- Excerpt:
START

So…lemon-almond tofu. With zucchini and brown rice to go with it.

To start:

  • 16 ounces organic sprouted tofu
  • 2 lemons

I turned the oven on to 400°.

I wrapped the tofu in a towel to absorb the excess moisture.

I used a hydroplane to zest the two lemons, which I then cut in half and juiced.

lemons 1 5.3Then:

  • 1/4 cup tamari (a soy sauce, but less salty, and smoother flavor)
  • 2 garlic cloves, minced
  • a few grinds of pepper

I added these, along with the lemon juice, to a flat baking dish (because it was the right size to hold eight slices of tofu in one layer), and stirred together. Just to taste the lemon juice and tamari combo, I dipped in a little bread…loved it. (I saved the leftover lemon juice-tamari marinade in the fridge as an impromptu dipping sauce for the week!) Then I sliced the tofu into those eight slices, lengthwise, like planks, and set them in the marinade.

Zucchini next:

I sliced three smallish-medium zucchini into planks also, laid them on a baking sheet that I had drizzled extra-virgin olive oil over, turned them front and back in the oil, added salt and pepper. Set them aside while the oven heated up.

And turned the tofu slices over in the marinade to get the other side absorbing the lemony tamari.

The coating:

  • 1 cup almond meal
  • the zest from the 2 lemons
  • pepper and salt

I mixed this together in a dish, and dipped my finger in to have a taste. So good…lemony almond meal and a little kick from the black pepper.

I heated a pan over medium-high heat with a mix of grapeseed oil and extra-virgin olive oil, mostly to have a little richness from the olive oil, but not too much of the olive taste, and allow the lemon zest and almond meal to have their space.

While that heated up, I slid the zucchini slices into the oven, and then proceeded to coat the tofu planks with the lemon zest-almond meal mix and set in the pan to brown, turning carefully (so as not to lose too much of the coating) to brown the other side. When the first batch was done, I put it on a pan and slid that into the oven as well, to keep warm. And cooked up the other half of the tofu. Then added that to the pan in the oven also.

END

- Data extract:
START

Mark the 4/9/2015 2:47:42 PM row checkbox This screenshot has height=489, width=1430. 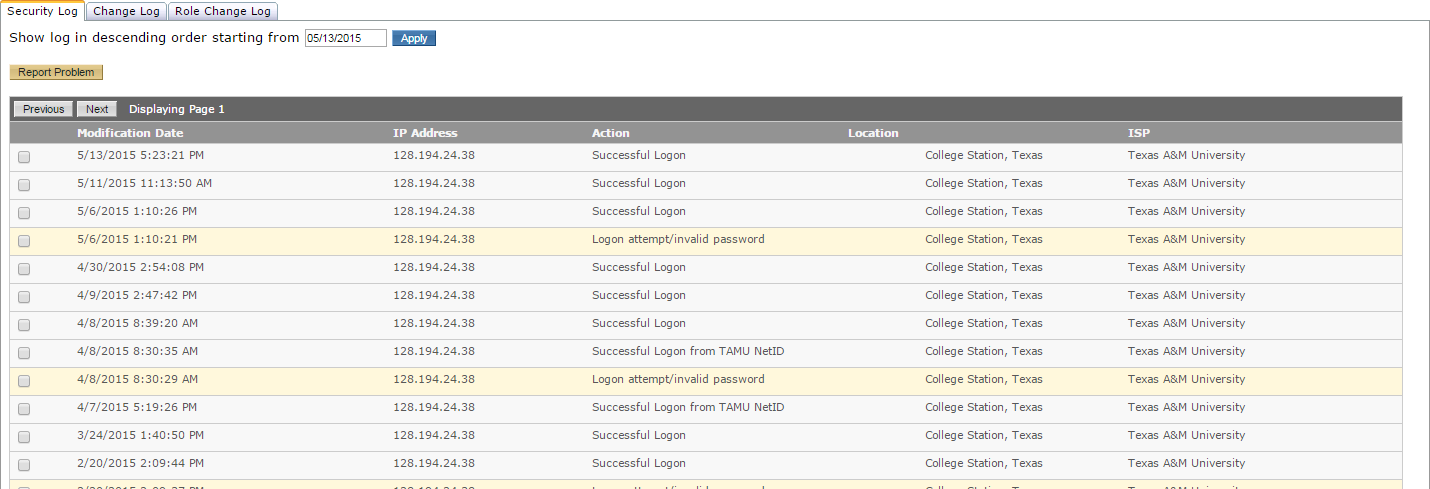click(24, 297)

END

- Tasks:
• a. Please list the three items given under "The coating:" in the lemon-almond tofu recipe.
• b. In the lemon-almond tofu recipe, what temperature was the oven turned on to?
The lines are separate from the lemon-almond tofu recipe.

- Task solutions:
• a. 1 cup almond meal; the zest from the 2 lemons; pepper and salt

• b. 400°